If it doesn't have holes then the GCD that you are looking for should be Values[1].

jmolloy updated this revision to Diff 60542.Jun 13 2016, 9:16 AM

Hi Silviu,

Thanks for the review!

James

lib/Transforms/Utils/SimplifyCFG.cpp
4993

This should be @test3

5009

Uhhhhh, yes. Yes it should. Thanks for spotting this!

I've rewritten the code entirely.

sanjoy requested changes to this revision.Jun 13 2016, 9:49 AM
sanjoy edited edge metadata.
sanjoy added inline comments.
lib/Transforms/Utils/SimplifyCFG.cpp
4989

I'd prefer a getZExtValue or getSExtValue here. That way the code will assert if someone later accidentally removed the check on the bit width.

4992

How about {-2, 0, 2, 4}? That's sparse and can benefit from this pass, but here you'll conclude that it has no holes.

5006

Don't you need to check that V is divisible by Divisor here?

5007

Might be worth calling out the signedness of the division here explicitly. I'd mildly prefer bitwise ops instead of division.

5017

I'd be tempted to emit the bitwise ops here directly. That way you don't do extra work later and are less sensitive to pass ordering.

This revision now requires changes to proceed.Jun 13 2016, 9:49 AM
sanjoy added inline comments.Jun 13 2016, 9:51 AM
lib/Transforms/Utils/SimplifyCFG.cpp
4992

Bad example, I meant cases like {-3, -1, 1, 3}.

Maybe it makes sense to perform this sort of transformation in SelectionDAGBuilder::visitSwitch instead? Most of the relevant logic is there.

This patch only handles situations where all the values form a linear series, but it seems important to also catch cases where *most* of the values form a linear series (for example, 97, 105, 109, 113, 117, 121).

I think your profitability model is a bit off: we never generate a jump table for less than four cases, so trying to improve the density of a nonexistent jump table seems like a bad idea. And for cases where the divisor is small, the tradeoff between extra jump table entries and an extra compare+branch isn't obvious.

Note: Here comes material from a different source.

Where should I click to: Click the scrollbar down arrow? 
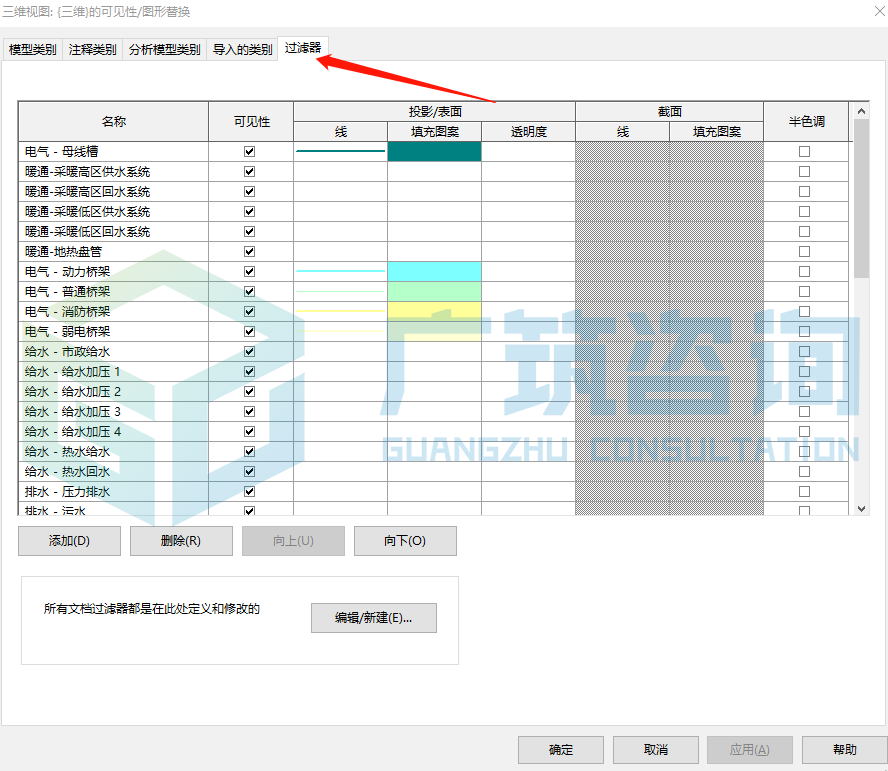coord(861,507)

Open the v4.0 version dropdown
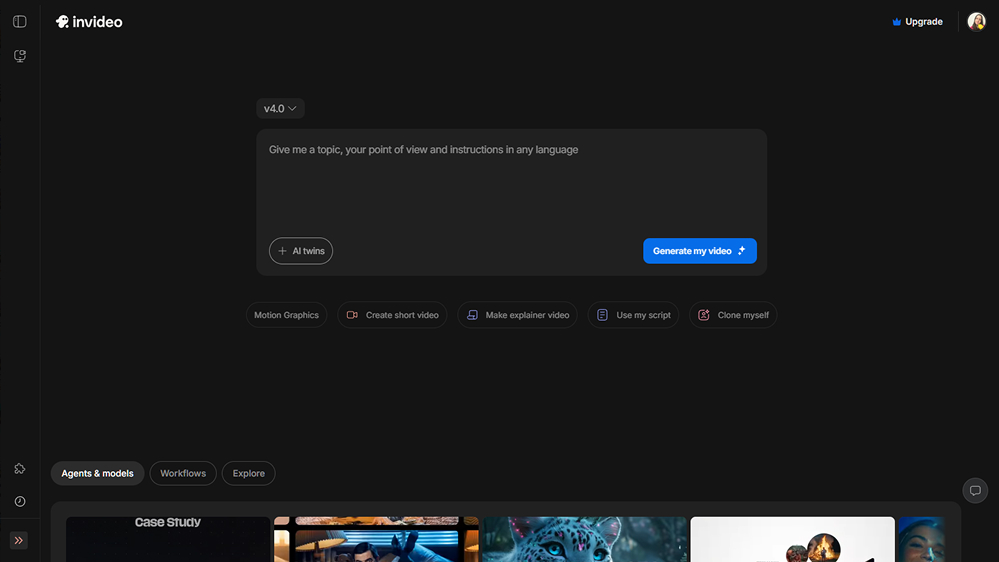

jmolloy updated this revision to Diff 60817.Jun 15 2016, 5:08 AM
jmolloy edited edge metadata.

Hi Sanjoy and Eli,

Thanks for your reviews. I agree with all of your comments. This new version has a real density function and will perform the optimization if the switch is not dense to begin with and would be made dense. The density function is adapted from SelectionDAGBuilder, and I'm not too happy on replicating the heuristic here but I couldn't think of a better way.

Similarly the hardcoded bailout for < 4 cases - ideally I'd use TargetLowering here which has a hook, but we only have TTI. It might be worth adding a hook, but perhaps it's not so urgent so I've added a FIXME.

Eli, the reason I'm doing this in SimplifyCFG is because it's an enabler for switch->lookup table lowering (which is also in SimplifyCFG).

The testing has also been improved to cover more negative and unsigned large values and wraparound cases.

Cheers,

James

eli.friedman added inline comments.Jun 15 2016, 1:59 PM
lib/Transforms/Utils/SimplifyCFG.cpp
5022

Nit: please make the implicit casting here explicit.

5031

If the GCD is some odd number N, you can multiply by the inverse of N and switch on that. Not sure if that's actually useful in practice.

5056

If we were doing this in SelectionDAG, we would be able to combine this branch with the jump table's bounds check: "ROTATE(X - Base, Shift) > Limit".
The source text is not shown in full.